Hai un rapporto profondo con le lingue, che consideri musica. Quando scrivi in inglese, senti che la tua espressività cambia rispetto all’italiano? Ci sono emozioni o immagini che riesci a tradurre solo in una lingua piuttosto che in un’altra?

“Assolutamente sì. Prima mi arriva sempre la melodia, ed è lei a scegliere il mondo linguistico in cui fare approdare le parole. Con l’inglese mi esprimo molto, ma non esprimo tutta me. In italiano emergono emozioni diverse, così come in francese o in portoghese. Per quanto riguarda la seconda domanda, è incredibile quanto una lingua permetta di esprimere meglio o peggio un concetto e un’emozione, ovviamente in base al rapporto che si ha con essa. Ogni lingua ha una sua musicalità e un suo modo di trasmettere sensazioni uniche.”

La tua musica sembra intrecciare paesaggi sonori molto diversi, con influenze dream-folk, jazz e richiami a culture lontane. C’è un luogo o un’esperienza specifica che ha plasmato più di altri il tuo stile?

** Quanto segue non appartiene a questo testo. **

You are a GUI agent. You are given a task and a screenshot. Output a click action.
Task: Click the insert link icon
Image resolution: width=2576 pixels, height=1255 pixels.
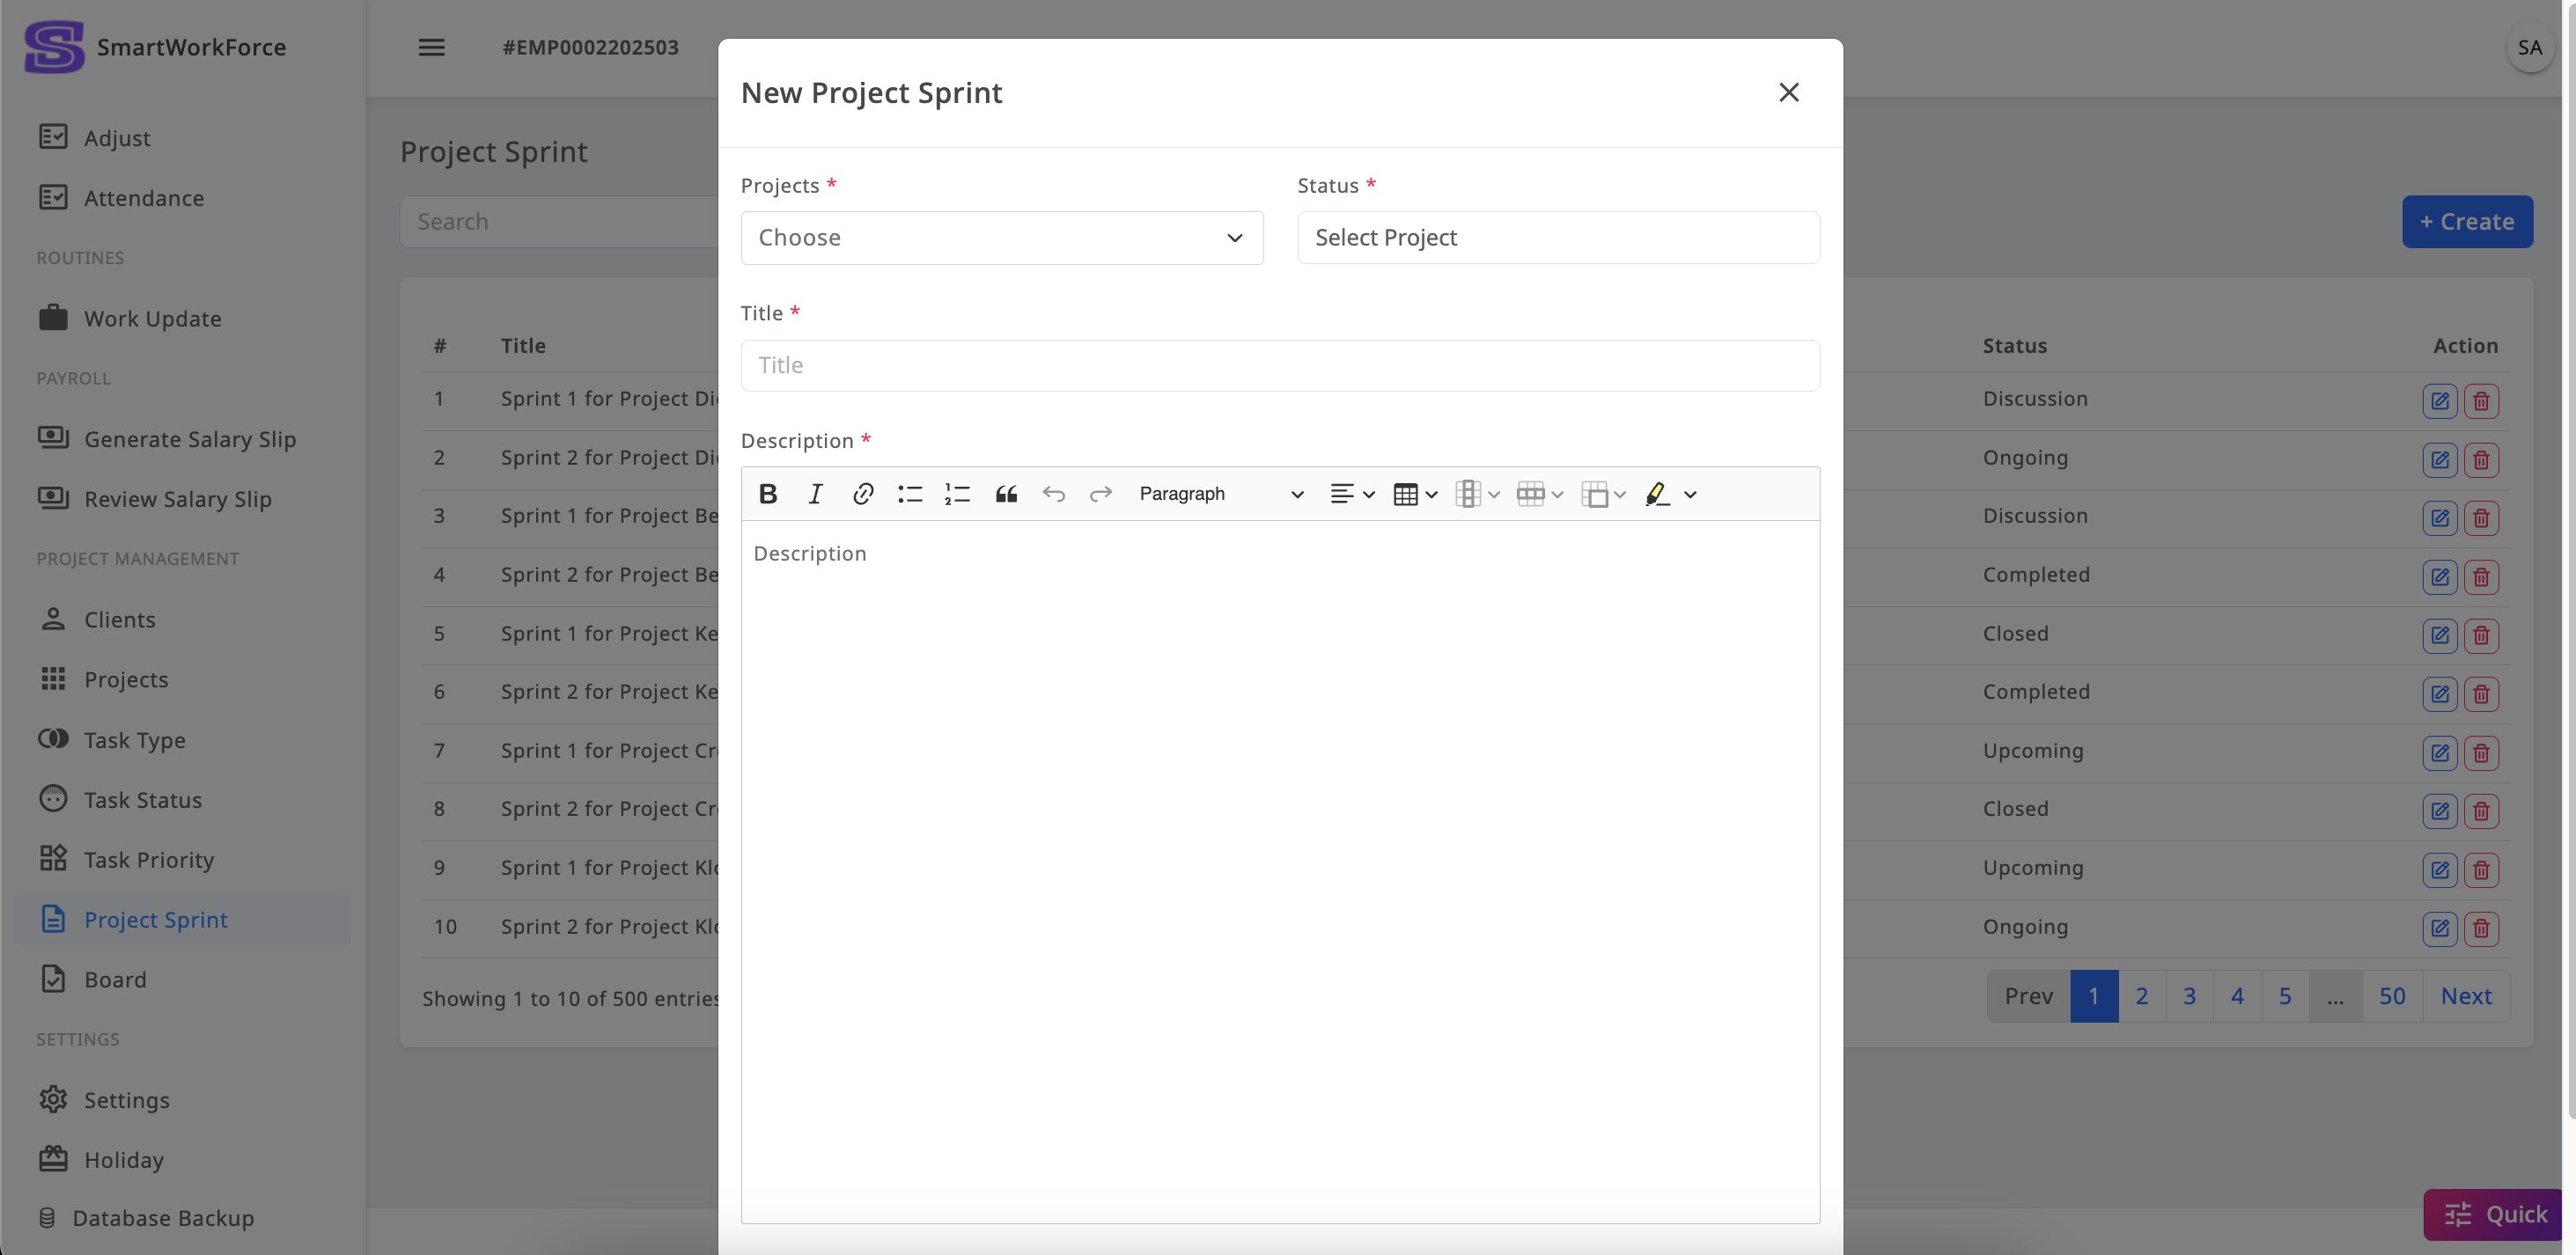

“Il mio primo grande amore ascoltava jazz e io me ne innamorai. Ricordo me stessa a 16 anni, in cucina, da sola con un bicchiere di vino e una sigaretta, mentre cucinavo delle tagliatelle alla boscaiola con del buon jazz di sottofondo. È uno dei miei ricordi più felici. Ascoltavo Thelonious Monk, Louis Armstrong, Wes Montgomery, Bill Evans, Lester Young, Coltrane, Duke Ellington, Ella Fitzgerald, Django Reinhardt, Fats Waller. Non posso dire che quel momento abbia plasmato più di altri il mio stile, ma è stata una scintilla importante nella ricerca di una musica che vibrasse con me. Crescendo, ho attratto suoni e influenze che risuonavano con ciò che stavo vivendo, e nel tempo ho sviluppato uno stile che è il frutto di tutte queste esperienze.”

Nel tuo percorso hai esplorato tanti ambiti, dalla musica al teatro, fino alla danza e alla cucina. Credi che questa poliedricità sia un punto di forza nella tua scrittura musicale? Hai mai avuto paura di perdere e di prendere una direzione chiara?

“Assolutamente, ogni disciplina ha arricchito la mia espressione artistica. Il teatro mi ha insegnato come stare sul palco, la danza è movimento del corpo ed espressione del ritmo, il clown mi ha aiutato a gestire l’imprevisto, la cucina è scambio e prendersi cura.

E riguardo alla direzione, ho avuto paura sia di prendere una direzione chiara quando ero ancora molto confusa, sia di perderla una volta trovata la mia strada nella musica. Credo che il rischio di perdersi e il desiderio di esplorare facciano parte di qualsiasi percorso artistico: l’importante è trovare un equilibrio tra libertà e radici.”